20/11/2013 - 14:53 • Atualizado em 20/11/2013 - 16:14
O subsecretário-geral de América do Sul, Central e do Caribe do Ministério das Relações Exteriores, embaixador Antônio Simões, disse nesta quarta-feira que o Mercosul passa por um “momento de dinamismo” e não de decadência, como os críticos da política externa afirmam.
“A ideia de que o Mercosul é um acordo incompleto e com muitas exceções é um mito”, disse Simões durante audiência pública da Comissão de Relações Exteriores e de Defesa Nacional.
Simões afirmou que o comércio interno do Mercosul atinge 60 bilhões de dólares e que cresce em ritmo acelerado. O presidente do Conselho Superior de Comércio Exterior da Fiesp, Rubens Barbosa, rebateu, afirmando que o volume é menor e que só cresceu porque o comércio cresceu no mundo inteiro.
Crescimento dos países vizinhos
O embaixador disse que as exceções tarifárias têm uma finalidade, que é acomodar os interesses dos países menores e mesmo os interesses do Brasil. “O Brasil tem dez vizinhos. Nós queremos crescer, mas não queremos crescer sozinhos. Nós queremos que os vizinhos tenham a oportunidade de crescer também, inclusive porque não nos interessa ter vizinhos mergulhados no caos”, disse.
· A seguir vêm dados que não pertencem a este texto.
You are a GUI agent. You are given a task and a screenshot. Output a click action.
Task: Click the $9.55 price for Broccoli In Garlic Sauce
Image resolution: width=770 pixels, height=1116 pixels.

Ele afirmou também que os acordos comerciais internacionais não são essenciais para o fluxo comercial, pois representam apenas 2% do comércio global. Ele negou que a política externa brasileira esteja contaminada por aspectos ideológicos.
Dificuldade de integração
O debate foi proposto pelo presidente da comissão, deputado Nelson Pellegrino (PT-BA). O objetivo foi discutir o quadro atual e futuro das relações econômicas e políticas na América do Sul. Segundo ele, conflitos comerciais e opções em priorizar acordos bilaterais estão dificultando a integração plena do Mercosul.